From the first the repulsion had been mutual between the countess and her guest. He was by no means insensible to the advantages of the match, which offered him the lordship of the richest holding in all the Schwarzwald, confirmed to the Von Rittenbergs by special decree of Charlemagne himself, but he was a man accustomed to consider his inclinations in all things and first of all things; so that when he found the countess not to his liking, he pushed the affair no further. He was a man to whom life meant sensuous pleasure; and Erna, in her white innocence, her purity and devotion, failed to please him. He found her cold and tediously religious, and instinctively felt that the presence of a wife with her standards of conduct would be a perpetual rebuke to his pleasure-loving life.
On her side Erna shrank from the count without understanding why. The taint of evil was on him, and her pure maidenly sense was offended without comprehending how. She felt in a way degraded by his very presence; the bold, curious looks with which he regarded her affected her like an affront. Her instinctive purity was repelled by the sensual atmosphere which he created wherever he came. She could not have explained even to herself what she felt, but it was impossible for her to endure his presence save by the strongest effort. It was with a feeling of relief that she passed down the long hall to say good-by to him; and even the fact that she had promised her aunt to ask him to return did not at the moment trouble her, since his return seemed too uncertain and remote to weigh against the present departure. The Lady Adelaide, with a diplomacy which was wholly wasted, had herself taken leave of Count Stephen earlier, to the end that her niece might receive his farewell alone.
There was short speech between the guest and his hostess, neither of whom wished to prolong the interview; and hardly ten minutes from the time she had left it, Erna re-entered her chamber. She took up the scroll she had been reading, a copy of the writings of Saint Cuthbert, but paused before she opened it to look out at the train of the departing guest, which was already in motion. She watched it cross the drawbridge and wind down the side of the hill upon which the castle stood; and after it had vanished, with its glitter of armor, flash of helmet, gay flutter of pennant and waving of plumes, into the obscurity of the pine forest below, which swallowed up the troop and hid its further progress from sight, she leaned wistfully upon the window-ledge, buried in thought. She was wondering if she were different from other maidens, that her heart had not been touched, but that she had rather been repelled by the handsome knight who had just left her; and she half doubted whether he had not been right in likening her to a human iceberg.
Suddenly her reverie was broken by the shrill, clear blast of a horn, which arose from the pine wood below, and came soaring upward like the piercingly sweet song of a bird that pours its whole heart out singing and straining its flight toward the blue heaven.

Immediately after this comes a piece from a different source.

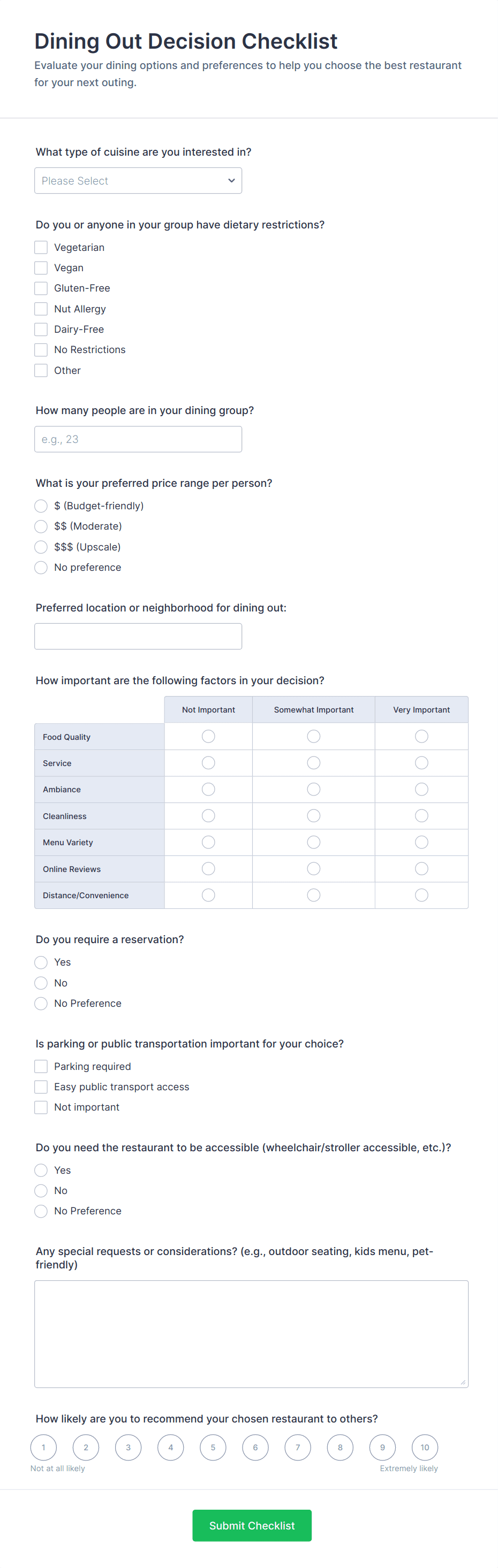Click the preferred location text field
The width and height of the screenshot is (498, 1568).
(138, 636)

The sound broke in upon her revery as if it were a summons from some of the mysterious powers whose home was in the forest. Often as she had heard a bugle hailing the warder of Rittenberg, it had never happened that there had come with the sound such a thrill as this call brought. Far stretched and weird the great Schwarzwald lay, the warm summer sun seeming to glance from its impenetrable surface, unable to pierce to the depths wherein lurked the wild woodland creatures as the nixies lurked in the lakes; and something that was half a shudder crossed her frame, as the note of that horn called up the thought of all the strange secrets which therein lay hidden. Then, with an effort, she shook off the momentary oppression, and threw her clear glance down into the valley to see whence came the call.
II
HOW ONE CAME.
Erna leaned forward over the wide stone window-ledge, and turned her gaze downward to where the road, little more than a bridle-path, emerged from the obscurity of the pine wood to begin its winding ascent to the castle gate. A second blast of the bugle-horn, blown with full lungs and with a good will that seemed to promise a jocund disposition in the visitor who came thus heralded, and there rode out of the wood a knight, followed by his squire and a couple of men-at-arms.

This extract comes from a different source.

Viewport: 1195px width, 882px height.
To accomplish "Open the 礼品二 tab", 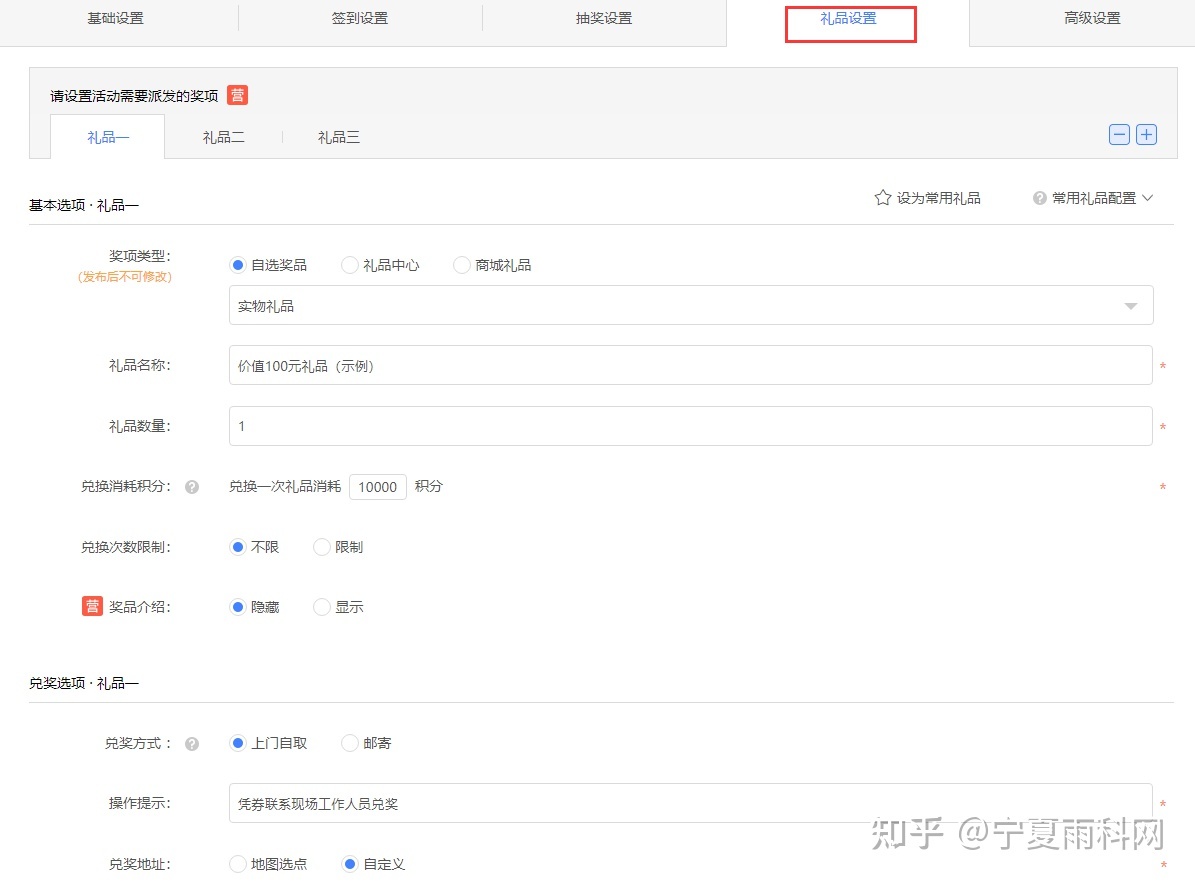I will 223,137.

The countess strained her eyes in a natural curiosity to discover what manner of man the forest was sending her as a guest. He was too far below for her to be able to distinguish his features, although he rode with beaver up; but she could appreciate the fact that he sat his horse, a superb chestnut stallion, with the ease and grace of one thoroughly bred to knightly customs. He was a man of commanding stature, overtopping the squire who rode close behind him, and dwarfing the men-at-arms by contrast. His armor, she was able to perceive as he rode up the hill and thus came somewhat nearer, was of the richest, and the flash of jewels on his bridle-rein caught her eye as he rode into the sunlight.